New research by NordLocker explores people’s habits related to file storage, sharing, and protection
New research by NordLocker reveals that people mostly use email to share their files. Despite posing the biggest security risk, email was the most common method of sharing files for 58% of US and 56% of UK users.
“Even though email is one of the most popular targets for cyberattacks, people still trust it with their personal information,” says Oliver Noble, an encryption specialist at NordLocker. “If your email gets hacked, all of your attachments, such as sensitive documents or private photos, can fall into the hands of criminals.”
According to the survey, other ways people use to share their files include cloud services (35%), messaging apps (27% of US and 46% of UK users), and external drives (14-15%). File transfer services like WeTransfer were the least popular among the respondents (10%).
The file encryption tool NordLocker has anonymously surveyed 1,400 people in the UK and the US to find out about users’ habits when it comes to file storage and sharing as well as to understand how people protect their sensitive data.
Exposure to cyber threats
More than half of the respondents (67% of US and 55% of UK users) admit to having fallen victim to a malicious cyber activity at least once. Almost every second user from the US and more than every third user from the UK has had their computer infected with a virus. As many as 3 out of 10 US users and 2 out of 10 UK users have clicked on a link in a scam email, while 7% of users from the US and 8% of those from the UK were asked to pay a ransom to regain access to their own files.
How does exposure of private data feel? Losing a personal computer or finding out someone has access to it is almost as concerning as losing a wallet, having important documents stolen, or returning home to an open front door, the NordLocker study has revealed.
“Surprisingly, the research also indicates that a stolen email password concerns people no less than injury or losing a job,” NordLocker’s expert comments.
Those who have been victims of cyberattacks tend to take their digital security more seriously. For example, 39% of US users who haven‘t experienced any malicious cyber activity don‘t protect their files. The number decreases to only 16% among those who have. In the UK, the numbers are 32% and 19% respectively.
What people store on their computers and how they value it
Despite the similar results in the US and UK, there was a difference in what users consider as private information and how valuable they think it is. For example, US users equally value their tax records, personally identifiable information (PII), and medical records. 72% of respondents who store these types of files on their computers consider this information as very and extremely valuable. Personal photos and work-related data are also regarded as very valuable by US users (67% and 65% respectively).
In comparison, users from the UK value their photos more than any other type of files they store on their computers: 70% of respondents chose photos over PII and medical records (69%), work-related data (60%), and tax records (60%).
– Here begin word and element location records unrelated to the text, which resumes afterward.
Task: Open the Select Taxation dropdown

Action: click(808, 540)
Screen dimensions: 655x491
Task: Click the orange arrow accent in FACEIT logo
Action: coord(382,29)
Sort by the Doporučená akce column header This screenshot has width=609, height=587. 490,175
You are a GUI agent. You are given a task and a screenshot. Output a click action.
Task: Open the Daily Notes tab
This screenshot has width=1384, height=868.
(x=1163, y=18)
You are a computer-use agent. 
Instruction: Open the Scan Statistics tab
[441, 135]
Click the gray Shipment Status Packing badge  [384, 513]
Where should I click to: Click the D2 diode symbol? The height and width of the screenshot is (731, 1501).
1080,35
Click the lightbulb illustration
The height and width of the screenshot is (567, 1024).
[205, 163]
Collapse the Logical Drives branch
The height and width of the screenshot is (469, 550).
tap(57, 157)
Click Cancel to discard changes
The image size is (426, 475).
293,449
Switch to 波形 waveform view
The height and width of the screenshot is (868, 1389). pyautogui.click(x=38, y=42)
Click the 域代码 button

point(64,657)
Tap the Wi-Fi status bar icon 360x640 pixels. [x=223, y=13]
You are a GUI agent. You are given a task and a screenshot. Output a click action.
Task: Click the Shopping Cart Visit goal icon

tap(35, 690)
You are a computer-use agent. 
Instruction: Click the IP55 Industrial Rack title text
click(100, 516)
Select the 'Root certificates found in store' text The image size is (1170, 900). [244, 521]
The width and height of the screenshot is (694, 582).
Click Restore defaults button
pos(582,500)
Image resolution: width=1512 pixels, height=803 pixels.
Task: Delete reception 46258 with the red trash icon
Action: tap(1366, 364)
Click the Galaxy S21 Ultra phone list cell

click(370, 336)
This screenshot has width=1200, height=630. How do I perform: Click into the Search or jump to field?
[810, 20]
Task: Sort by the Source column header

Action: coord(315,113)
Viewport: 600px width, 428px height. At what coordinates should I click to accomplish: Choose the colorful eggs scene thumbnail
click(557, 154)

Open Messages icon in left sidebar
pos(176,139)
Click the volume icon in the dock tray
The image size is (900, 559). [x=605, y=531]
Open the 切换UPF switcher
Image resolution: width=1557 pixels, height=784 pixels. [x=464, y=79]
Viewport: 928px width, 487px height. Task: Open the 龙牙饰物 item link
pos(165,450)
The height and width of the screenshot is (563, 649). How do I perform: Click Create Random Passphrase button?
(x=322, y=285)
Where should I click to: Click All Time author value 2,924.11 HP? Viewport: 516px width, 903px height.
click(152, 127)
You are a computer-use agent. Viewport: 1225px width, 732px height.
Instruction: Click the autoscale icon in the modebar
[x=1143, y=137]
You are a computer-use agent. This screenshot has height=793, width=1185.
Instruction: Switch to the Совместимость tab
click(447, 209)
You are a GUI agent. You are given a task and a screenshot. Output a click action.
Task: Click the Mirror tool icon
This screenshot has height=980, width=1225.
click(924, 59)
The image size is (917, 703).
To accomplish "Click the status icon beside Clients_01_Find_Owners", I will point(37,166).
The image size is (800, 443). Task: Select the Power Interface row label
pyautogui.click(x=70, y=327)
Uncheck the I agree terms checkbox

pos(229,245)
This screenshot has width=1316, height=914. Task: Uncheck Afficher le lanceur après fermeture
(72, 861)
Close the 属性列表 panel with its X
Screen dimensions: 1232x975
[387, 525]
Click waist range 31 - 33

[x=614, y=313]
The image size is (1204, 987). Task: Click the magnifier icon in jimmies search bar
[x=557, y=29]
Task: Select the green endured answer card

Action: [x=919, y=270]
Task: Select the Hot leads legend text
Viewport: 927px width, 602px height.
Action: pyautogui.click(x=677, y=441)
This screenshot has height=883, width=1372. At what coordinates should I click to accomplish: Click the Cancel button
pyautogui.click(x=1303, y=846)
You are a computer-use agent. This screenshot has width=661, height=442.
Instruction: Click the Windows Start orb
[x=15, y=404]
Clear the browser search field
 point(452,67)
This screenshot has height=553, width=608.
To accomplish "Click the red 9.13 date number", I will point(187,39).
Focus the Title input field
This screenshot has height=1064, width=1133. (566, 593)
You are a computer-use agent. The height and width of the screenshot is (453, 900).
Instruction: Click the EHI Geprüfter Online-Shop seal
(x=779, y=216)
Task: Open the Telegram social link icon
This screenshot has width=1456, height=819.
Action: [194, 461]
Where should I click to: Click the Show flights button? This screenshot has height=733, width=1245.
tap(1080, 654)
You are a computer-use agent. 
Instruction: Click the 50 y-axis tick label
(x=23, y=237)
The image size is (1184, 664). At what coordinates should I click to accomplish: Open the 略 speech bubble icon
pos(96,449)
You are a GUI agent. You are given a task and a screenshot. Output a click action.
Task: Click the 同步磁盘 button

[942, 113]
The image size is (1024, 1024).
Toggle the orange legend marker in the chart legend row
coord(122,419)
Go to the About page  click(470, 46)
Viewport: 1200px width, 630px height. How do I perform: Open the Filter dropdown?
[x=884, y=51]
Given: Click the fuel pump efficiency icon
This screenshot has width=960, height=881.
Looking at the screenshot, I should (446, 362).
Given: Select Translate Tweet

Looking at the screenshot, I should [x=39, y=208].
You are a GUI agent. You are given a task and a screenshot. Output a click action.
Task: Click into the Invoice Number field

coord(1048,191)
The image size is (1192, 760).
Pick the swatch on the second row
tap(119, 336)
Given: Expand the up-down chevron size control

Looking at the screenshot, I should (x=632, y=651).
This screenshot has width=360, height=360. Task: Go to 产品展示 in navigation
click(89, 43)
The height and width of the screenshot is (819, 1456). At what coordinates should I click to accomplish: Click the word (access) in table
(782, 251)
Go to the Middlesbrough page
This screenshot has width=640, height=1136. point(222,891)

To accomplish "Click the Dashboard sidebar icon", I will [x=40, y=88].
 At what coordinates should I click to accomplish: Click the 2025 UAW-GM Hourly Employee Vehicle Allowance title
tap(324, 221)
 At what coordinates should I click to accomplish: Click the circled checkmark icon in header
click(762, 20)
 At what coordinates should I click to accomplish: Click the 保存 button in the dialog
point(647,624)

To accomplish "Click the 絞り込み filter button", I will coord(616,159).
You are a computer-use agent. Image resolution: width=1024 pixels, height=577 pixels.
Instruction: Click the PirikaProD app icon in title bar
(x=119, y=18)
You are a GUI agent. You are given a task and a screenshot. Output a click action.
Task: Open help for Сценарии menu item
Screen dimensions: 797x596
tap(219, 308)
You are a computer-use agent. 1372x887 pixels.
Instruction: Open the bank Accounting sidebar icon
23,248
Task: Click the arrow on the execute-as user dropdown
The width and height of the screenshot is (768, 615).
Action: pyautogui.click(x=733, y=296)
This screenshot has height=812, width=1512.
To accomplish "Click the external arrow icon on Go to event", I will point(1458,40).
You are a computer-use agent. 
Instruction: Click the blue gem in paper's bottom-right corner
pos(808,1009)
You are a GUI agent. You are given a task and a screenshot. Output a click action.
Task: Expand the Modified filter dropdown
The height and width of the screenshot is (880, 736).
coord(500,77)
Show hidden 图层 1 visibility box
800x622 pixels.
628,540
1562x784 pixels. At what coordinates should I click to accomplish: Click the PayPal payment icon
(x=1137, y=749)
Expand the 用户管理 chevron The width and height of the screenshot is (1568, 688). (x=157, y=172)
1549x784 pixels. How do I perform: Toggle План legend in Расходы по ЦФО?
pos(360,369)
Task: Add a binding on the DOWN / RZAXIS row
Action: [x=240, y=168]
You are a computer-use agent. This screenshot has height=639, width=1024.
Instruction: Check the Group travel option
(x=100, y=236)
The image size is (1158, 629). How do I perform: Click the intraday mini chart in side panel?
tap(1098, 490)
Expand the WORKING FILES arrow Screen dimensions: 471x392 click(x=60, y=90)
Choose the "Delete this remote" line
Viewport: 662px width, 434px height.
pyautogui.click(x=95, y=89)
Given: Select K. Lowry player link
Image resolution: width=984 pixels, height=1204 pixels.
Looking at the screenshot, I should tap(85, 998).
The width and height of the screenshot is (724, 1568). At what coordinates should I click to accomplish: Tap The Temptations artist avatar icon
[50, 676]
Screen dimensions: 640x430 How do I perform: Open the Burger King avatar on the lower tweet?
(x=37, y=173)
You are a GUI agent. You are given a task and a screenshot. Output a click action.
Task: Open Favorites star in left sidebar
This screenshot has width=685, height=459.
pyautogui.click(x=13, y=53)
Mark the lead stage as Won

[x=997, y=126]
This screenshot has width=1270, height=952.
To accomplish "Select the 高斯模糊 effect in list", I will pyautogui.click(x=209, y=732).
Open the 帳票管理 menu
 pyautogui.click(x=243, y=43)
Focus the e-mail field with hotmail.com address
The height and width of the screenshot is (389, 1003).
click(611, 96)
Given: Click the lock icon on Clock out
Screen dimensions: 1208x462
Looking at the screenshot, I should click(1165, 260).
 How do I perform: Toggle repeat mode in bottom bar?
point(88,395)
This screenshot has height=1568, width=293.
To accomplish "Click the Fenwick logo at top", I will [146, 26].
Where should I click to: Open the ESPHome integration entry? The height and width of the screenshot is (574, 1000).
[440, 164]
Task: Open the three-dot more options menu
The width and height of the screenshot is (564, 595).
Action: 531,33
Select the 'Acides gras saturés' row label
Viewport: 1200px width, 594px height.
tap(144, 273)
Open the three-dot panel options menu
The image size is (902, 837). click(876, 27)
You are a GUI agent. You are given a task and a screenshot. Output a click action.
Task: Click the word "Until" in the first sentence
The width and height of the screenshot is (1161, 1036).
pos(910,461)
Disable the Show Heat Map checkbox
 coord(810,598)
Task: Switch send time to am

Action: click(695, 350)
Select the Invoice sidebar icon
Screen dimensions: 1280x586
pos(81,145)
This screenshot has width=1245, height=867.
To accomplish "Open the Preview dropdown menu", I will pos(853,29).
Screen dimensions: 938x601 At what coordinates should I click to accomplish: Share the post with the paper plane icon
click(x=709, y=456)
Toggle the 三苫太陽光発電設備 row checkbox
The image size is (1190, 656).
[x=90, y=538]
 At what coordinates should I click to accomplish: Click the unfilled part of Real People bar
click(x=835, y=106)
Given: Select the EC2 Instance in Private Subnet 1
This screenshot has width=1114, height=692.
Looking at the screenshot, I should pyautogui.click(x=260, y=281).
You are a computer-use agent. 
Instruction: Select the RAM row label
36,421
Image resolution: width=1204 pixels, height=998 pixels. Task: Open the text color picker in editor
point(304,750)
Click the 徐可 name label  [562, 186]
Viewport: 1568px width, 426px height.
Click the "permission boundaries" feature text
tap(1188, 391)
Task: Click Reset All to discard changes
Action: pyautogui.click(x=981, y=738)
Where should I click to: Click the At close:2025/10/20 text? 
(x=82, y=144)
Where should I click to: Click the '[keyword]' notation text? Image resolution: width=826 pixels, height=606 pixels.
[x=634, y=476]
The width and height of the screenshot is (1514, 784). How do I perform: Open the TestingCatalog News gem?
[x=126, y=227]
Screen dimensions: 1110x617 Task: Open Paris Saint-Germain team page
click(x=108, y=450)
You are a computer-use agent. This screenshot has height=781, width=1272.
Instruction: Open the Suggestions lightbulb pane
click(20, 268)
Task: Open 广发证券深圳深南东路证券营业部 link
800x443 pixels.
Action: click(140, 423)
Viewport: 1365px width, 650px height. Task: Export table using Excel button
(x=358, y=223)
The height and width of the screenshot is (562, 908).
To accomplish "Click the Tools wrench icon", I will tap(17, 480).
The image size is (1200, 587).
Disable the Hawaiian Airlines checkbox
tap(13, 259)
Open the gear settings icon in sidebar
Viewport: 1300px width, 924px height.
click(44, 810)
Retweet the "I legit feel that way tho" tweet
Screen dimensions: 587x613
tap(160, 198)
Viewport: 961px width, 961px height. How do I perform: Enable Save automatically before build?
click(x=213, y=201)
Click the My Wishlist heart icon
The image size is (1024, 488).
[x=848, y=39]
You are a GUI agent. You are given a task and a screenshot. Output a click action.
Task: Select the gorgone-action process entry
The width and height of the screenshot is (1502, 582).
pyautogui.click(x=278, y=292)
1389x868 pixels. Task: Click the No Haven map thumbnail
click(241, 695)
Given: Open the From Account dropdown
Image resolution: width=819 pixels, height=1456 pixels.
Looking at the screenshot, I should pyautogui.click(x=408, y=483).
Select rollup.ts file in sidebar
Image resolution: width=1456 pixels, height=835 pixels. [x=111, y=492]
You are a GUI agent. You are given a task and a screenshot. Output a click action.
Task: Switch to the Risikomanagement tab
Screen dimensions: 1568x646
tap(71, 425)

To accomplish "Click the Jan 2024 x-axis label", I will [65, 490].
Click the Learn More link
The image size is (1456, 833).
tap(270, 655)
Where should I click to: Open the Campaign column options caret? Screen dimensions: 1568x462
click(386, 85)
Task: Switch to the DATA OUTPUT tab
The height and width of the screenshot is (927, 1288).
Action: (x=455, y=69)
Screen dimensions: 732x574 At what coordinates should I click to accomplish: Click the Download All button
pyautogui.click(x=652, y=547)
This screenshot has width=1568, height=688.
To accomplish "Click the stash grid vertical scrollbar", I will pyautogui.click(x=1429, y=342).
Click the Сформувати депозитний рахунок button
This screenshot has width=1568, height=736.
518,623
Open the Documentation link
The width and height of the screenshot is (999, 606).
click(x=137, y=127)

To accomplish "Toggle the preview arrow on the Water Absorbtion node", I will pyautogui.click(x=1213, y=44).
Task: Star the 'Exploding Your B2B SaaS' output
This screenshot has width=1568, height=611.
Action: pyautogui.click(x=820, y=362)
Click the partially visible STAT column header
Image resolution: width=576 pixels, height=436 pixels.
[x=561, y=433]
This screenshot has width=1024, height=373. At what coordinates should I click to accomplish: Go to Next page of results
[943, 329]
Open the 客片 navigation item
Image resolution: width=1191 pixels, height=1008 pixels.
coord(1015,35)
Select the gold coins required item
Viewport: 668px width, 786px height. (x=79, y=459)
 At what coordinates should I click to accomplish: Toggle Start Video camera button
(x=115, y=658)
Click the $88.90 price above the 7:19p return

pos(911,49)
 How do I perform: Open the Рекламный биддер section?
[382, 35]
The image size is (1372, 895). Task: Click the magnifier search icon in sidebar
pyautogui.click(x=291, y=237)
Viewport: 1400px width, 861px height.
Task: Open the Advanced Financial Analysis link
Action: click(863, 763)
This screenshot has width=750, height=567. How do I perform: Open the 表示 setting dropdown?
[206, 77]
“Although users consider photos as the most valuable, these types of files don’t hold any sensitive information that could be used in a scam. On the other hand, various documents, tax information, and medical records contain social security numbers and bank account details, which could cause people financial harm or pose a risk of identity theft,” warns Oliver Noble.
When it comes to personal adult content, 17% of users from the US and 12% of those from the UK keep files like nudes or sex videos on their computers. Surprisingly, despite this type of information being highly compromising, people consider it the least valuable (54% of US users against the UK’s 58%).
How people protect their files
In both the US and the UK, every second person shares their personal computer with other people. These are usually spouses, children, or parents. As security risks increase when more than one person has access to a computer, people tend to protect their files in one way or another. 75% of respondents claim they use some sort of protection for their files, with passwords being the most popular choice (46%). 16% of respondents say they use encrypted cloud storage, while 12% say they practice hiding their files on a computer manually.
“Even though the safest way to protect files is encryption, NordLocker research shows that only 1 out of 10 people uses an encryption tool to protect their files,” explains Oliver Noble. “The results indicate that cybersecurity is still murky waters to some computer users, and public education on the matter needs improvement. There’s a silver lining to this, as half of the respondents (50% of US users and 56% of those from the UK) have heard about the possibility to protect their files with encryption”.